Thursday, September 13, 2007

Teaching your Research

I just got word yesterday that I'll be teaching a grad class on the same subject as my book, which has been lying dormant for at least a year now. I was planning on returning to it in the Spring in earnest, and now the course will force me to. Now if only I can hold off writing the syllabus until I'm caught up with this semester!

Also, since it will be my second grad class in my first three years at this school, I'm taking this as evidence that I did ok with the last grad class.
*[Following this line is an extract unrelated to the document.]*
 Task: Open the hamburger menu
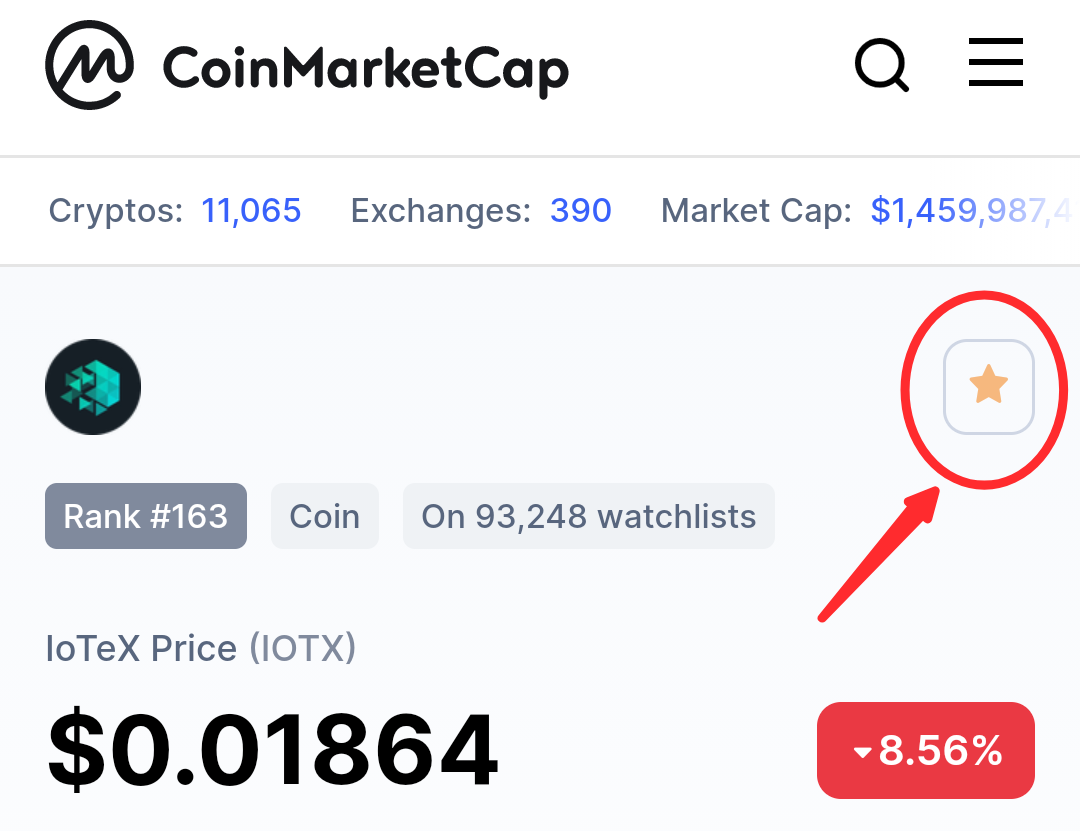[995, 62]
Anyway, any advice for teaching subjects that are this close to your research are welcome.

3 comments:

Dr. Crazy said...

Ok, I'm not sure how this translates to a grad class, but I will say this about teaching the texts that I look at in my book to undergrads:

1. It's really not less prep. Because the thing is, you need to take all of the stuff that you've thought about at such a high level and translate it into what you need to bring to students, translate it into questions that they can explore on their own.
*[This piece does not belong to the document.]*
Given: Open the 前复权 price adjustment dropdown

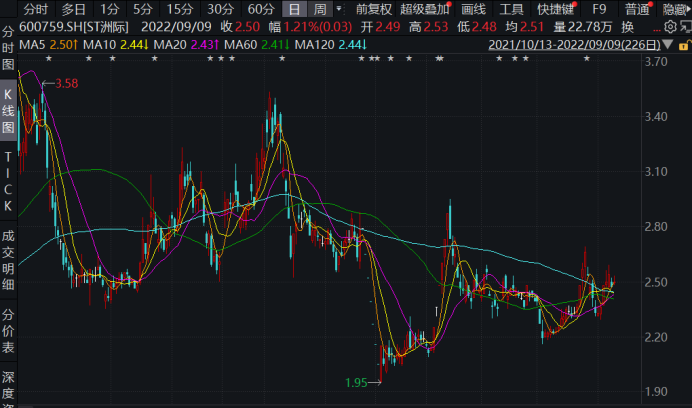Looking at the screenshot, I should (373, 9).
2. That said, it's totally less prep, because you know all of the criticism and relevant debates, and you can just call on that stuff when you need it in class without having to prepare to do so really. I suppose my point here is that in my experience with the course that I taught that centered around my book stuff that I prep differently for it than I do for any other course that I teach.

3. I think teaching a course based on the book makes for a better book. For me it really helped with the revision of my manuscript (esp. in terms of making the prose more accessible) and it encourages you to read any new scholarship that might belong in the book-form that didn't make it into the dissertation form.

Ok, must stop commenting - my book is staring at me and wondering why I've not completed the revisions I've known about since June :)

Nels P. Highberg said...

Don't make students even begin to feel like they are helping you write the book or do research for it. They will shut up fast, not wanting you to take their ideas. One of my best friends took a dream course from her dream prof, but the tone of the class was very much of talking about things the prof would then write about. She stopped speaking after the third week, felt like she had to change her entire dissertation because she couldn't figure out what she thought or what the prof thought.

Sisyphus said...

Also, (speaking as a grad student who's been listening to other grads kvetch) sometimes a seminar can be _too_ tailored to a prof's book. I think grad students often take classes hoping (perhaps unrealistically) for some sort of "coverage" or "overview of a field" and it can be really frustrating to feel like you are reading the footnotes and critical work of one chapter of a prof's book, however useful that may be for the prof working his/her way through chapter by chapter. But a balance of canonical and marginal text, old standby criticism and recent work, would be good.